▶ _TASK OBJECTIVE_
Pull out every line below that holds the word "accomplish".
====== DATA IN THIS EXERCISE
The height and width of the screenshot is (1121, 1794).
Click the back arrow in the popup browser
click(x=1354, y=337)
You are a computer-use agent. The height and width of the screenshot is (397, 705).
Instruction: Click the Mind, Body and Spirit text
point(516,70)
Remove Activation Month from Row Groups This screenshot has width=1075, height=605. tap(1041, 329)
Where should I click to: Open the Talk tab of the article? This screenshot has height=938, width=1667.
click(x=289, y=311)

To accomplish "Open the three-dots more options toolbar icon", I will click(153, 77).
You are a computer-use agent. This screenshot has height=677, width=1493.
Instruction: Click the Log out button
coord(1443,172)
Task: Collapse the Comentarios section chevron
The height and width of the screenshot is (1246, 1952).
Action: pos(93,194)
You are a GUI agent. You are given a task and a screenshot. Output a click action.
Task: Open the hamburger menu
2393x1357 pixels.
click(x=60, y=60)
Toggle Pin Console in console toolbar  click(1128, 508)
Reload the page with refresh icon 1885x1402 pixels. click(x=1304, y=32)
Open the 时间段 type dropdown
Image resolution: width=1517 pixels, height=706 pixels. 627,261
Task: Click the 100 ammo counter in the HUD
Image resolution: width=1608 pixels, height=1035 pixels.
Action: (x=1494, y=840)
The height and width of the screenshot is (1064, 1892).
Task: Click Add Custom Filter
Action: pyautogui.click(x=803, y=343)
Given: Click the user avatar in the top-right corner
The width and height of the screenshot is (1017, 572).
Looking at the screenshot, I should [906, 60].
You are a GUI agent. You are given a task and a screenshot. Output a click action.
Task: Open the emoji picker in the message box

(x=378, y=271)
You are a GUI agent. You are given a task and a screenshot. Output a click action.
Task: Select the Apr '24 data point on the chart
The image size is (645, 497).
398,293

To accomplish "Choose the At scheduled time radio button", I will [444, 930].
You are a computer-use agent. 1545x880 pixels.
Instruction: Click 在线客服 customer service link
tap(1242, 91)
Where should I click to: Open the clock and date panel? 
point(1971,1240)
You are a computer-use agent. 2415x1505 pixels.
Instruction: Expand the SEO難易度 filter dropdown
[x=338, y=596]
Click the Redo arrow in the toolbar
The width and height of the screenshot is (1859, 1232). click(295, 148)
============
▶ _ANSWER BOX_
To accomplish "Open the three-dots more options toolbar icon", I will click(153, 77).
To accomplish "Choose the At scheduled time radio button", I will [444, 930].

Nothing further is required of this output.